The task — Please return every line of the records below that holds the word "computer".

----- Record set -----

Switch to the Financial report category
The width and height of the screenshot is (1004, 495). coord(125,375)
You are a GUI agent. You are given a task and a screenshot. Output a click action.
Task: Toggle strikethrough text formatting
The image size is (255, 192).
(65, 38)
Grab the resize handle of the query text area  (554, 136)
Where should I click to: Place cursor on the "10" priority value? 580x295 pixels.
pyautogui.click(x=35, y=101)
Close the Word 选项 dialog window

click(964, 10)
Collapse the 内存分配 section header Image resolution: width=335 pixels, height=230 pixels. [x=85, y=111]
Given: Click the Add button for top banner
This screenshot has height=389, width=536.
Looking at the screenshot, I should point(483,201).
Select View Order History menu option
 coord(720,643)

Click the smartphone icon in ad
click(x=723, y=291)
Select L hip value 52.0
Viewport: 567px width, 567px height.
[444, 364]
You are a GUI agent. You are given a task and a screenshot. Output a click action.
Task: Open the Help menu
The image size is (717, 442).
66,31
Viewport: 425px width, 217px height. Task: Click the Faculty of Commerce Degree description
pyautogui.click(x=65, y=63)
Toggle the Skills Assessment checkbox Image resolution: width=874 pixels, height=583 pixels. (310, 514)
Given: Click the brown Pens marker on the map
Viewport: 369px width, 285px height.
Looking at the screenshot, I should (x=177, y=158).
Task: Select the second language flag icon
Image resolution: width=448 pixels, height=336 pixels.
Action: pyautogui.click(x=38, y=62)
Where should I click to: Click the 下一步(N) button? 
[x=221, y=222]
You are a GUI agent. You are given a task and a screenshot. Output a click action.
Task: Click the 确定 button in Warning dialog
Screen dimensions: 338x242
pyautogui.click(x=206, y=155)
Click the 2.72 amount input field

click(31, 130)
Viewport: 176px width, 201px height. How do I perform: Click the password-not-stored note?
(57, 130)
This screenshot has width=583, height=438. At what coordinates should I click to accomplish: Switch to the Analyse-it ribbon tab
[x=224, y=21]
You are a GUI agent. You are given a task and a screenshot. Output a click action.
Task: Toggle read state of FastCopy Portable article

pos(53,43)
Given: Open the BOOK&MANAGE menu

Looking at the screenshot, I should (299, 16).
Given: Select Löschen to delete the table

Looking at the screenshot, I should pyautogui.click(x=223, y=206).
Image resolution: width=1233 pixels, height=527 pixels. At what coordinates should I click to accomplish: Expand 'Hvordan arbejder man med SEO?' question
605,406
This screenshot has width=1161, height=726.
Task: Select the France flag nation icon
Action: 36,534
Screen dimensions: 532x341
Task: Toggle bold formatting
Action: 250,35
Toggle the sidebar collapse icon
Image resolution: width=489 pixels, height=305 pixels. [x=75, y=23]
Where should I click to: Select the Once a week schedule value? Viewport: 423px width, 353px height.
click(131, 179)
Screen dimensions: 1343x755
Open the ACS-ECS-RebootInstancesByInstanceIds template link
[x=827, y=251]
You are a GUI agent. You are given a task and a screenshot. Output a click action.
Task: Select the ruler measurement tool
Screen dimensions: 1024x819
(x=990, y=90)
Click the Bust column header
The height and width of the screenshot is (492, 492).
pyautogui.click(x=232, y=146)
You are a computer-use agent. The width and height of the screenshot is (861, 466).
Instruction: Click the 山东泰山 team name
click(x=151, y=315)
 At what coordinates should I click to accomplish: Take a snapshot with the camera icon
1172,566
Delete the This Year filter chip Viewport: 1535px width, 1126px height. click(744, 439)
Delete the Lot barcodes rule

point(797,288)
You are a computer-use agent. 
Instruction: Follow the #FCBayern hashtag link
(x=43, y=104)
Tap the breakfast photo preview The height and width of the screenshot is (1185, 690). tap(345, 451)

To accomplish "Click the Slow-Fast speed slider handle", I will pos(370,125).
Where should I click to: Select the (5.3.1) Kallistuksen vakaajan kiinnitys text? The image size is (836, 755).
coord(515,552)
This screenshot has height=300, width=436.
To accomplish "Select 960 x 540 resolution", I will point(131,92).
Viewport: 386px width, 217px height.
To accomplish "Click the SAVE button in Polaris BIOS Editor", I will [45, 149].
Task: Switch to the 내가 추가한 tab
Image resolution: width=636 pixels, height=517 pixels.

-----

Result of this task —
You are a computer-use agent. The width and height of the screenshot is (861, 466).
You are a computer-use agent. 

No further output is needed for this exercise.